Er wird dieses Jahr am 29. Oktober gefeiert, doch ist der Weltspartag noch zeitgemäß? „Nein“, sagt Mario Lüddemann, Finanzanalyst, Buchautor und Investment-Experte. Sparen nach traditioneller Art mache arm. Statt mit einem Sparbuch, Tages- oder Festgeld zu verlieren, solle man mit Investments gewinnen. „Die Politik hat die Aktienrente im Blick, doch noch viel intelligenter ist es, seine Vorsorge selbst in die Hand zu nehmen“, so Lüddemann.

Natürlich sei der Weltspartag, den es seit knapp hundert Jahren gibt, einmal eine gute Idee gewesen und auch Lüddemann hat als Kind regelmäßig sein Sparschwein zur Bank getragen. Solange es noch Zinsen gab, habe sich das Ersparte ja auch vermehrt. Heute aber bekomme man allenfalls Mini-Erträge, die von Gebühren und Inflation meist mehr als aufgezehrt werden. Ab einer gewissen Summe zahle man heute bei vielen Banken sogar Verwahrentgelt, von vielen Strafzinsen genannt.

So früh wie möglich anfangen

Was also stattdessen tun? Das Geld unter die Matratze zu legen, ist jedenfalls eine noch schlechtere Alternative. Für Lüddemann ist klar: „Man muss investieren und damit so früh wie möglich anfangen.“ Zwar weiß auch Lüddemann, dass so mancher Angst vor Aktien hat und es immer mal wieder einen Crash an der Börse geben kann. „Zum Beispiel über einen ETF, also einen Fonds, der einen Aktienindex abbildet, und einen Sparplan mit monatlicher Einzahlung lässt sich das Risiko aber deutlich verringern.“

So sind laut Lüddemann mit einem ETF langfristig durchschnittlich sechs bis acht Prozent Rendite pro Jahr zu erzielen, wenn die auch nicht garantiert werden können. Über einen Zeithorizont von 5, 10 oder 20 Jahren ist ein ETF auf einen großen Index aus seiner Sicht eine der besten Geldanlagen.

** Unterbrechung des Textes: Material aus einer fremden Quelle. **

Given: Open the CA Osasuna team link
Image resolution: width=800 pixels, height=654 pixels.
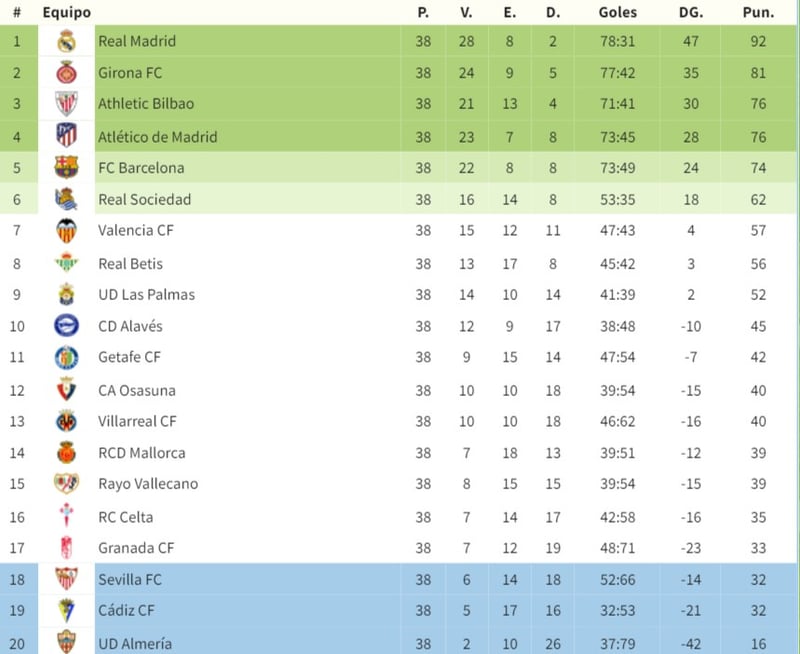Looking at the screenshot, I should (x=136, y=389).
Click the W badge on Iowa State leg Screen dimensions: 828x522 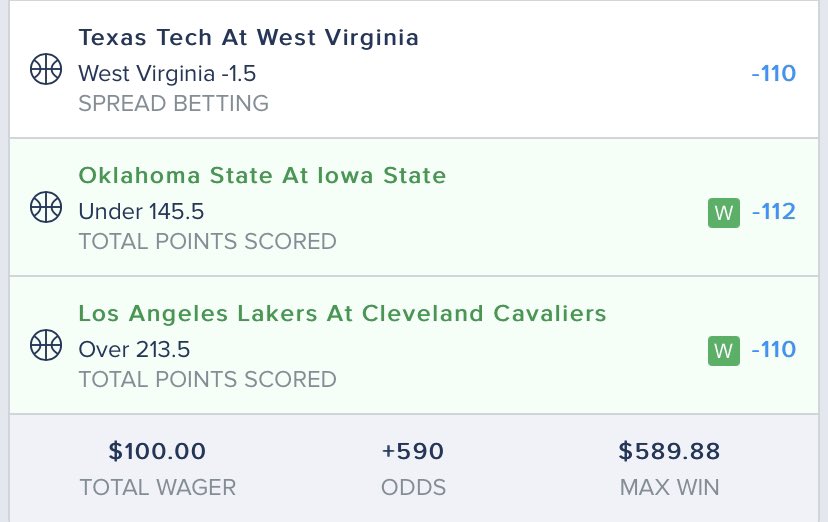click(723, 213)
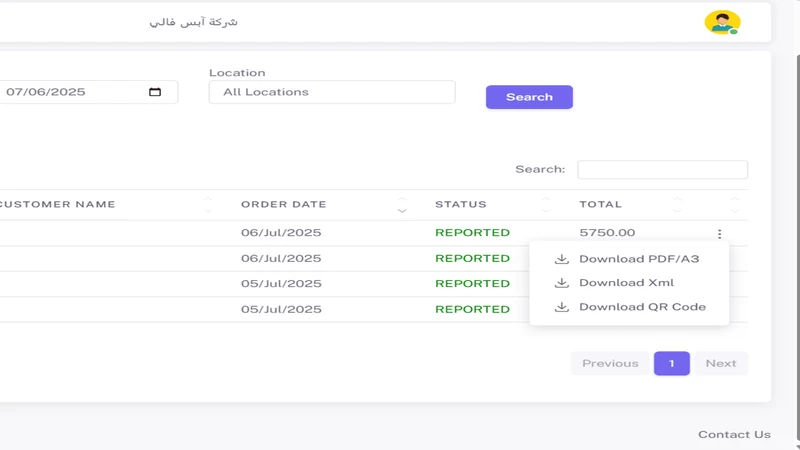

Wenn es also nach Lüddemann geht, sollte sich Deutschland vom Land der Sparer zum Land der Investoren entwickeln. Bisher liegt noch ein Großteil des Geldes (rund 40 Prozent) der Privathaushalte auf Tages- oder Festgeldkonten oder Sparbüchern. Das sollte sich zugunsten von Aktien sowie auch Immobilien und Beteiligungen an Unternehmen ändern.

Finanzielle Bildung neu denken

Lüddemann engagiert sich sehr dafür, Menschen bereits in jungen Jahren an zukunftsfähiges Anlegen heranzuführen. Finanzielle Bildung sei ja von Anfang an auch ein Anliegen des Weltspartags gewesen, nur müsse diese eben neu gedacht werden. Die Hürden seien beim Nachwuchs sogar manchmal geringer als bei Älteren, die stärker am traditionellen Sparen hängen. Jungen Menschen rät er, Aktien von Firmen zu kaufen, deren Produkte, z. B. solche der Unterhaltungselektronik, sie gerne nutzen.

Jeder könne, da ist sich Lüddemann sicher, sein Geld deutlich vermehren und so der Inflationsfalle entkommen. „Wichtig ist es, dafür Entscheidungen zu treffen und diese konsequent umzusetzen.“ So sei der Weg zum Reichtum – ein Wort, das für Lüddemann nichts Negatives hat – letztlich eine Frage des Mindsets und der Aufklärung.